» THE DATA:
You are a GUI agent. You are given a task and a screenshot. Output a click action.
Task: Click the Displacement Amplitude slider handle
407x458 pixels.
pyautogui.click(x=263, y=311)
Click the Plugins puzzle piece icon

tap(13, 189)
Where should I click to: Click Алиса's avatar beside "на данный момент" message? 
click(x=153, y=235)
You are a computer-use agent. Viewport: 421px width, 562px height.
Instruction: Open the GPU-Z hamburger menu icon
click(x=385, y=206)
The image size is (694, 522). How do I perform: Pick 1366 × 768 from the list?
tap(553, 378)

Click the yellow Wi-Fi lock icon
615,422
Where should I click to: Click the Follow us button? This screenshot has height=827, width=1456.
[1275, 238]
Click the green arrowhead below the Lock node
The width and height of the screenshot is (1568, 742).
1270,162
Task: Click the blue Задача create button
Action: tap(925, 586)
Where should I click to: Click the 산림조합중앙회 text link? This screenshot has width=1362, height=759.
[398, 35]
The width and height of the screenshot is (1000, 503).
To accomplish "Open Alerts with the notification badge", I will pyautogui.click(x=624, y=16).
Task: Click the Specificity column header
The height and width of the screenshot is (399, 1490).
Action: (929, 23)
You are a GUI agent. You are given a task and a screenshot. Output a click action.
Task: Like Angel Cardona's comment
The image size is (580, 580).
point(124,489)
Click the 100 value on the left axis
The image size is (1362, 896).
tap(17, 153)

» WHAT TO DO: Word for word, print the listing above once more.

» TASK SOLUTION:
You are a GUI agent. You are given a task and a screenshot. Output a click action.
Task: Click the Displacement Amplitude slider handle
407x458 pixels.
pyautogui.click(x=263, y=311)
Click the Plugins puzzle piece icon

tap(13, 189)
Where should I click to: Click Алиса's avatar beside "на данный момент" message? 
click(x=153, y=235)
You are a computer-use agent. Viewport: 421px width, 562px height.
Instruction: Open the GPU-Z hamburger menu icon
click(x=385, y=206)
The image size is (694, 522). How do I perform: Pick 1366 × 768 from the list?
tap(553, 378)

Click the yellow Wi-Fi lock icon
615,422
Where should I click to: Click the Follow us button? This screenshot has height=827, width=1456.
[1275, 238]
Click the green arrowhead below the Lock node
The width and height of the screenshot is (1568, 742).
1270,162
Task: Click the blue Задача create button
Action: tap(925, 586)
Where should I click to: Click the 산림조합중앙회 text link? This screenshot has width=1362, height=759.
[398, 35]
The width and height of the screenshot is (1000, 503).
To accomplish "Open Alerts with the notification badge", I will pyautogui.click(x=624, y=16).
Task: Click the Specificity column header
The height and width of the screenshot is (399, 1490).
Action: (929, 23)
You are a GUI agent. You are given a task and a screenshot. Output a click action.
Task: Like Angel Cardona's comment
The image size is (580, 580).
point(124,489)
Click the 100 value on the left axis
The image size is (1362, 896).
tap(17, 153)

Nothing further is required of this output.